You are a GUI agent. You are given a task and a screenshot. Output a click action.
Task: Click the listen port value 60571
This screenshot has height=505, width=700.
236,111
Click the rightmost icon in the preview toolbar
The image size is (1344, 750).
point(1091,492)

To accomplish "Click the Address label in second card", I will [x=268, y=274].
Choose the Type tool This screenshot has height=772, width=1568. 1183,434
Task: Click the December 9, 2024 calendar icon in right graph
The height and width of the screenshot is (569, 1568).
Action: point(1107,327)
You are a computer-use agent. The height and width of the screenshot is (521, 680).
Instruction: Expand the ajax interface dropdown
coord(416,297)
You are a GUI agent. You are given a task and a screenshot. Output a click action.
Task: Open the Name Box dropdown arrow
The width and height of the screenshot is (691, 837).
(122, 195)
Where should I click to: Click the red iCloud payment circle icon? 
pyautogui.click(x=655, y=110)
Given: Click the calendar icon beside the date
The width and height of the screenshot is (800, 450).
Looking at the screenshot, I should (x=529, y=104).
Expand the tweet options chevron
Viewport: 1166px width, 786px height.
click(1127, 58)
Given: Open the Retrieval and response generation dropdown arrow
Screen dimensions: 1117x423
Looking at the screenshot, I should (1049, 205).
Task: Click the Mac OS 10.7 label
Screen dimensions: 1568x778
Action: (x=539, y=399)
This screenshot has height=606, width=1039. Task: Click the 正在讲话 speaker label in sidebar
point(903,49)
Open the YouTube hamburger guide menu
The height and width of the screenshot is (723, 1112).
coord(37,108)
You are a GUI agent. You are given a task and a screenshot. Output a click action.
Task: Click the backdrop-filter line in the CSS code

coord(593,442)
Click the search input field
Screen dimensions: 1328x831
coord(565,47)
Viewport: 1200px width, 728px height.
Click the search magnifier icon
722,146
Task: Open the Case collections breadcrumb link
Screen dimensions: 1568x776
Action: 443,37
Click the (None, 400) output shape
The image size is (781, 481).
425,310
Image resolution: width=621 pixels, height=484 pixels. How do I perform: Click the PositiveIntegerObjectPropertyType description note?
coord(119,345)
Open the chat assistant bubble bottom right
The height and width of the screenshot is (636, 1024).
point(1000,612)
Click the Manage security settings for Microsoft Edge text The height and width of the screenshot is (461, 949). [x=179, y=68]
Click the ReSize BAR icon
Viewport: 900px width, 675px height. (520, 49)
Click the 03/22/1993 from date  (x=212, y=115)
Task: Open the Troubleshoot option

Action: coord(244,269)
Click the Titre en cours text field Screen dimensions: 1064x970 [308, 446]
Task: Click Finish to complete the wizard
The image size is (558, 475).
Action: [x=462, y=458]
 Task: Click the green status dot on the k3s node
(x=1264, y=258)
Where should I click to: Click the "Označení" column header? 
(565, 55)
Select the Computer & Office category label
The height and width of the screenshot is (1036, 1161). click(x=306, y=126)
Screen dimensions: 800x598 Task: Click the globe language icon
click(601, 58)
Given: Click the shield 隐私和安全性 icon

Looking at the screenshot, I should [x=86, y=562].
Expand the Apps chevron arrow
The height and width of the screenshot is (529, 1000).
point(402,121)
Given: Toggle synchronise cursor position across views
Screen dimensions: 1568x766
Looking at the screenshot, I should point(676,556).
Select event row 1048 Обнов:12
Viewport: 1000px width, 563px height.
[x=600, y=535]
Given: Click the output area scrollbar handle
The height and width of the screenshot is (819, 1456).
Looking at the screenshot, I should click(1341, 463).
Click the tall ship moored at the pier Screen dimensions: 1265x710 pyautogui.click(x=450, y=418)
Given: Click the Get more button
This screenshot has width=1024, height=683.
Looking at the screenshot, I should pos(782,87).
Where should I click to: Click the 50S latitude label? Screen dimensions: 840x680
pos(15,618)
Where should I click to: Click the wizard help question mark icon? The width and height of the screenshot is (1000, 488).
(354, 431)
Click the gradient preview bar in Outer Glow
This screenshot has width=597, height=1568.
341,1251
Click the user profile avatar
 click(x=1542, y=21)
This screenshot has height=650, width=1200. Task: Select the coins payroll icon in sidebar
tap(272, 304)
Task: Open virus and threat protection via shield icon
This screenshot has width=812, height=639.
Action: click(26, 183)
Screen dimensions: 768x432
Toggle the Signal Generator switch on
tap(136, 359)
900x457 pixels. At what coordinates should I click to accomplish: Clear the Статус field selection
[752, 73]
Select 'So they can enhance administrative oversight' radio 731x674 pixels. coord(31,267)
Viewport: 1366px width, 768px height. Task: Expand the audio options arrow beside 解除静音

☆ ☆ ☆

▶ Your goal: In the records above, find the line containing "Click the gradient preview bar in Outer Glow"; please retype it and every line after it through the last line, exactly and with nothing else.

▶ The answer:
Click the gradient preview bar in Outer Glow
This screenshot has width=597, height=1568.
341,1251
Click the user profile avatar
 click(x=1542, y=21)
This screenshot has height=650, width=1200. Task: Select the coins payroll icon in sidebar
tap(272, 304)
Task: Open virus and threat protection via shield icon
This screenshot has width=812, height=639.
Action: click(26, 183)
Screen dimensions: 768x432
Toggle the Signal Generator switch on
tap(136, 359)
900x457 pixels. At what coordinates should I click to accomplish: Clear the Статус field selection
[752, 73]
Select 'So they can enhance administrative oversight' radio 731x674 pixels. coord(31,267)
Viewport: 1366px width, 768px height. Task: Expand the audio options arrow beside 解除静音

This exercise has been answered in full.